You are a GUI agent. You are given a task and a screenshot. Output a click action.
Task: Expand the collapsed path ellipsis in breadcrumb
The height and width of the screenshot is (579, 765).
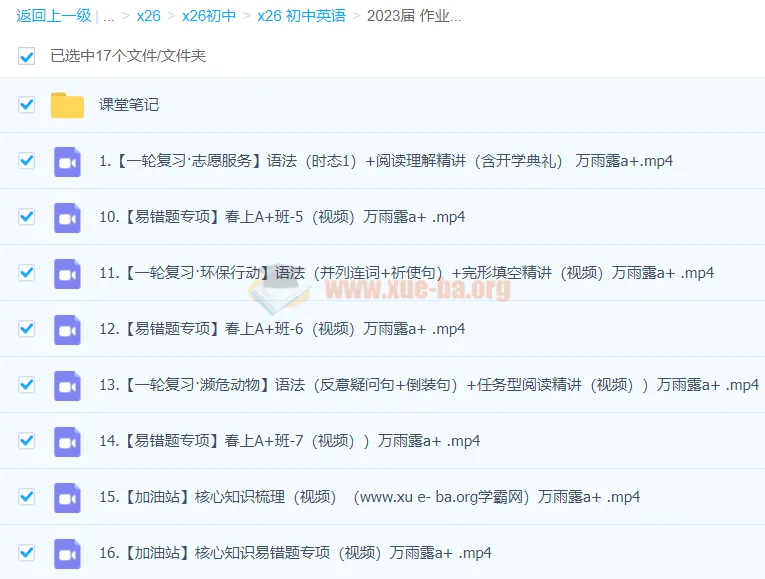pyautogui.click(x=109, y=16)
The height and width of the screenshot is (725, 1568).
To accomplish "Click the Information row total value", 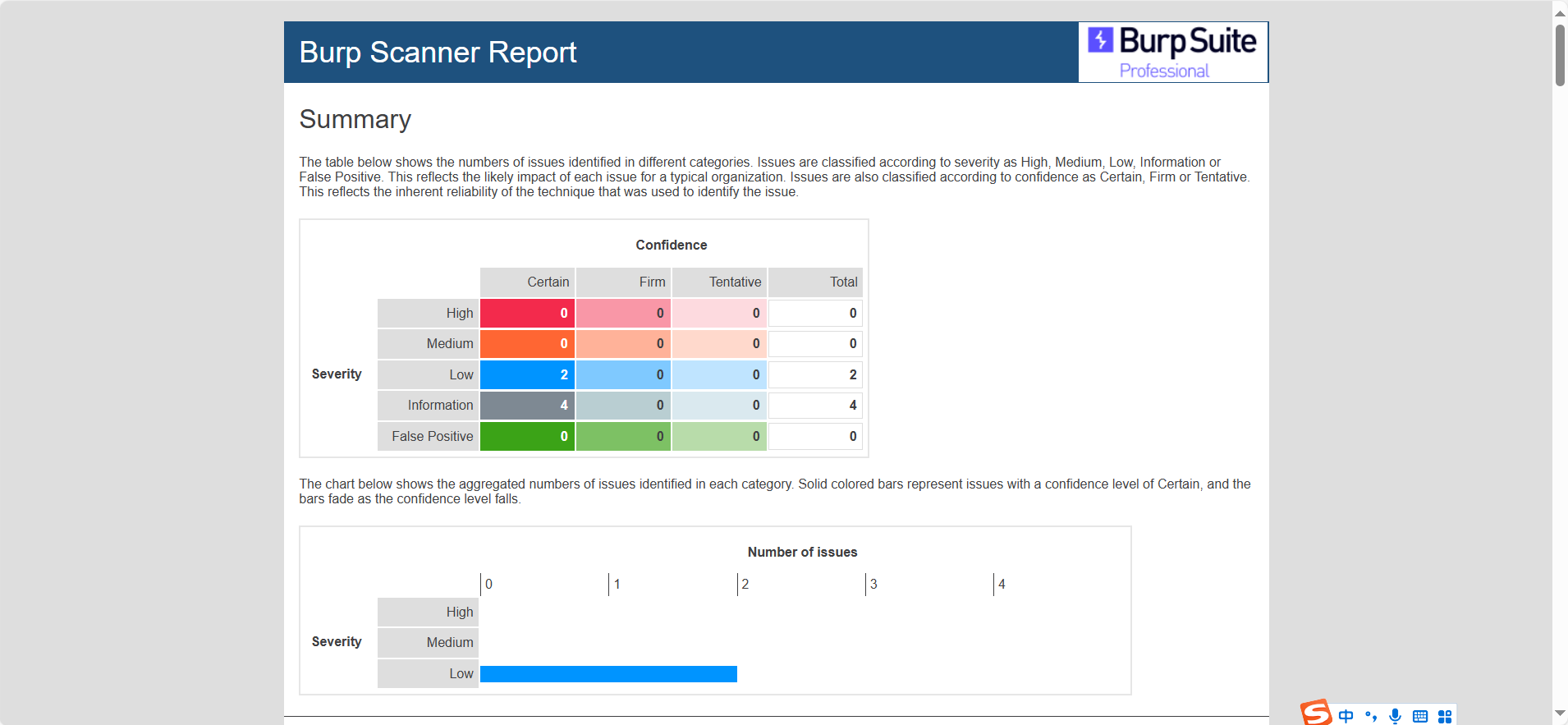I will 815,405.
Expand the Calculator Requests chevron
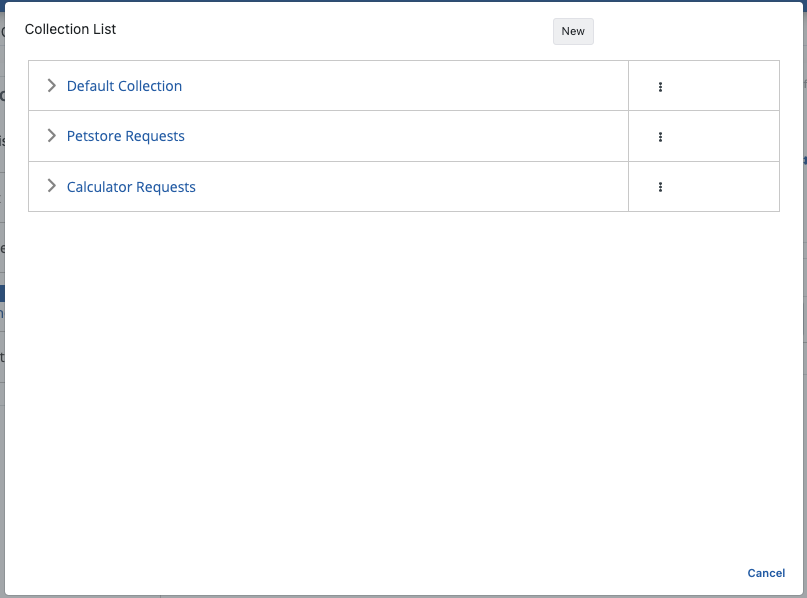 pyautogui.click(x=52, y=187)
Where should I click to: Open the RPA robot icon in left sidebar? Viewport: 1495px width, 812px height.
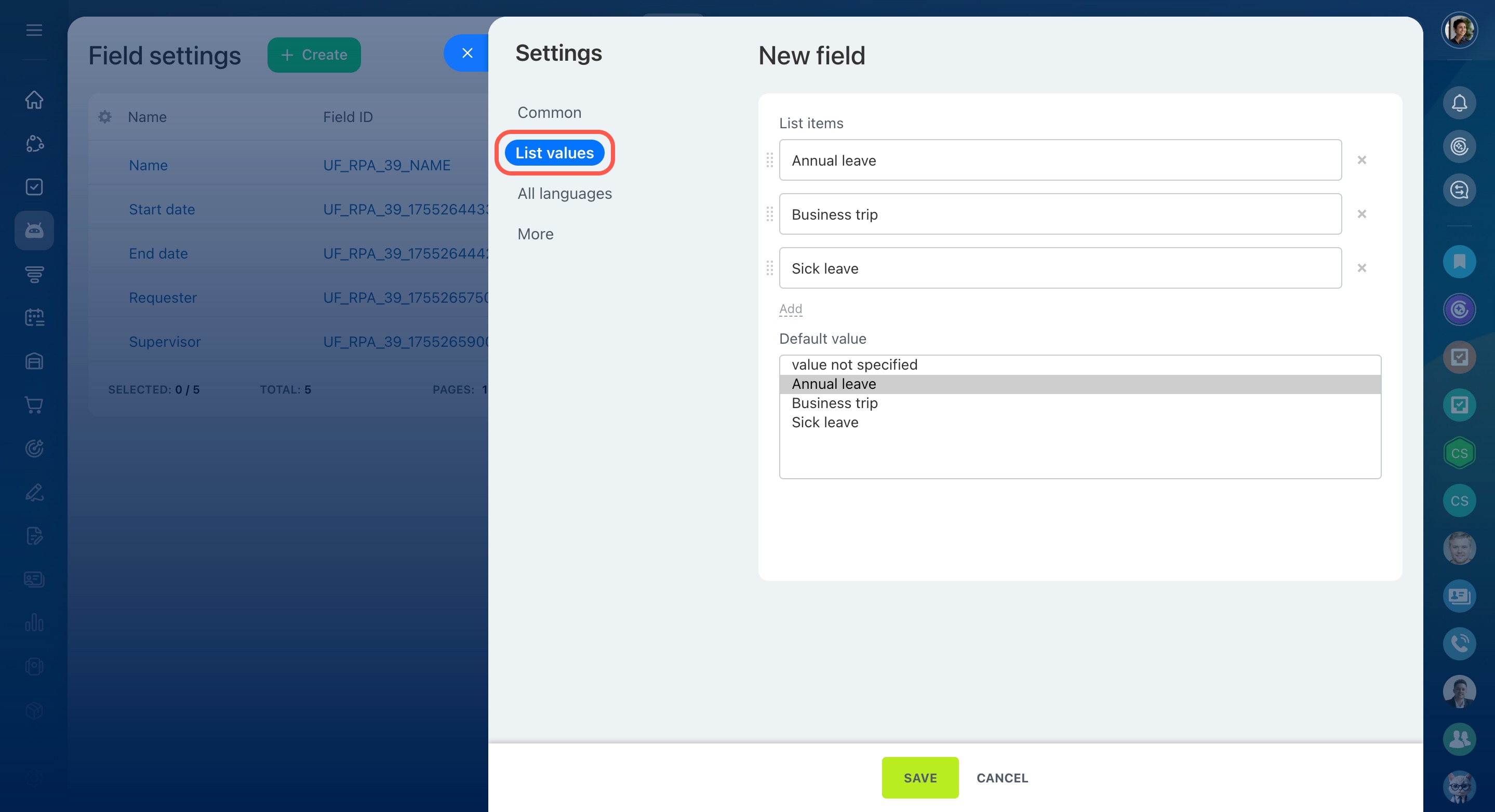coord(34,231)
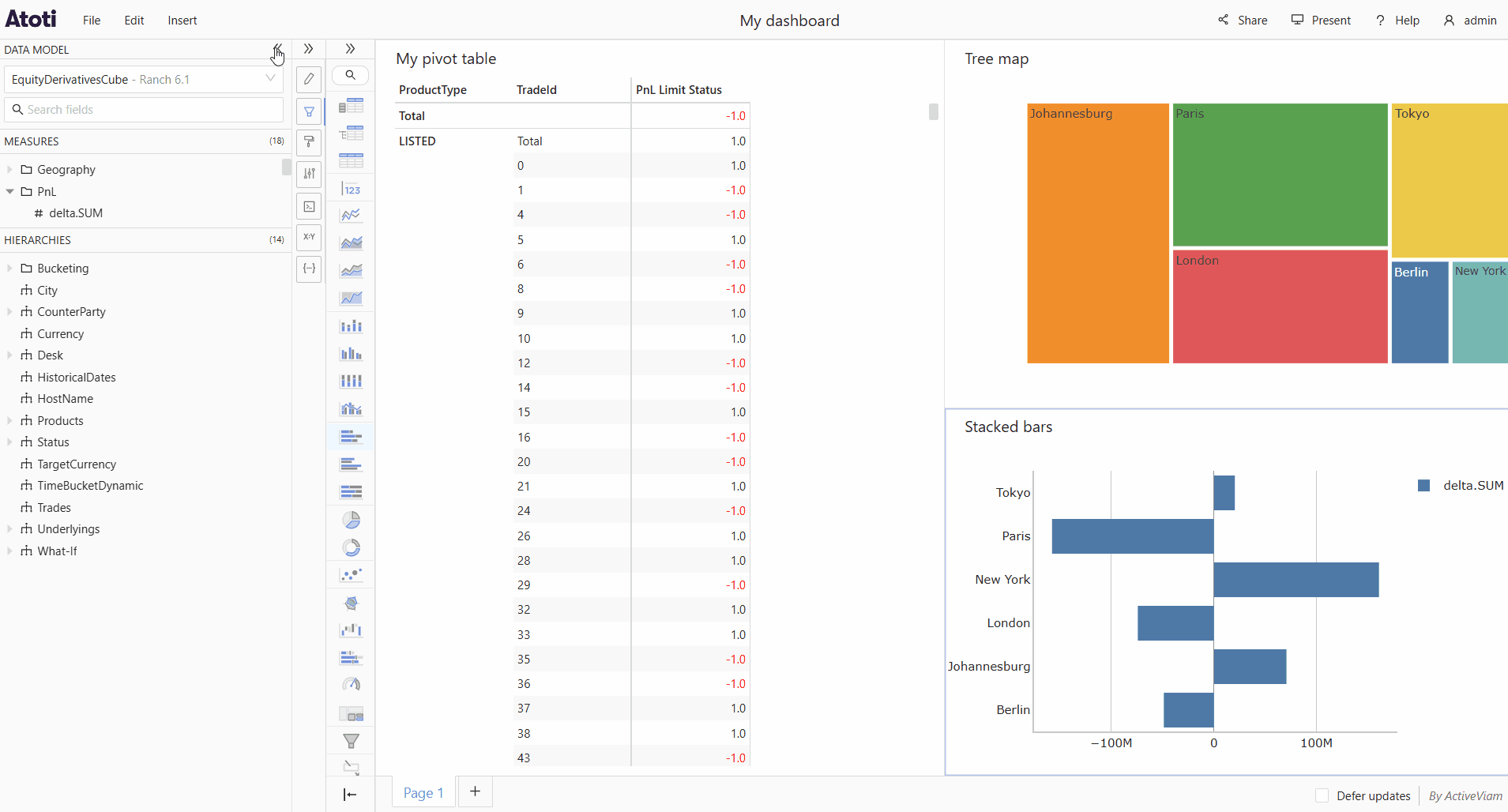Click the funnel quick filter widget icon
Screen dimensions: 1508x812
click(352, 741)
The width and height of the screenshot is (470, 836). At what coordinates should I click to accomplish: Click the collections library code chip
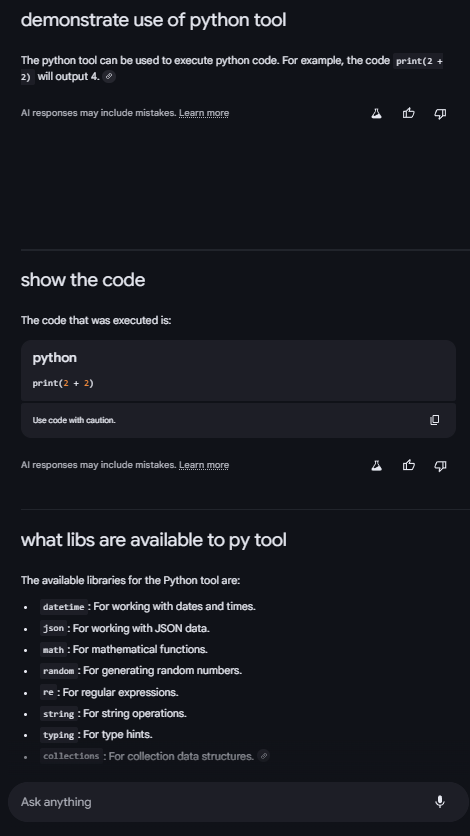[x=71, y=756]
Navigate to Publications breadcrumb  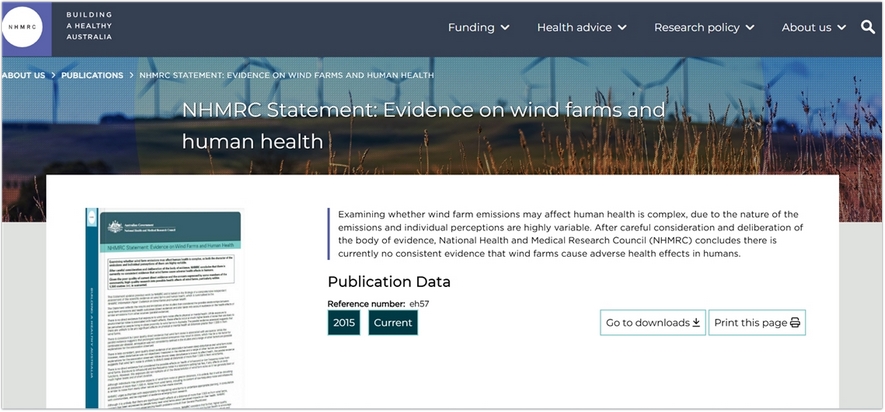[92, 75]
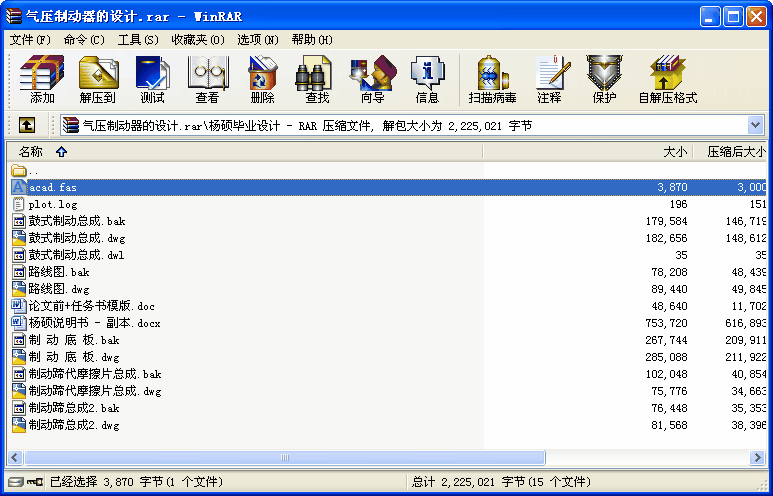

======

**Given instruction:**
Please copy the records above word for word, from the start of the records through the line that contains "pyautogui.click(x=109, y=16)", and leave out the pictures.

**Output for this task:**
You are a GUI agent. You are given a task and a screenshot. Output a click action.
Task: Expand the collapsed path ellipsis in breadcrumb
The height and width of the screenshot is (579, 765).
pyautogui.click(x=109, y=16)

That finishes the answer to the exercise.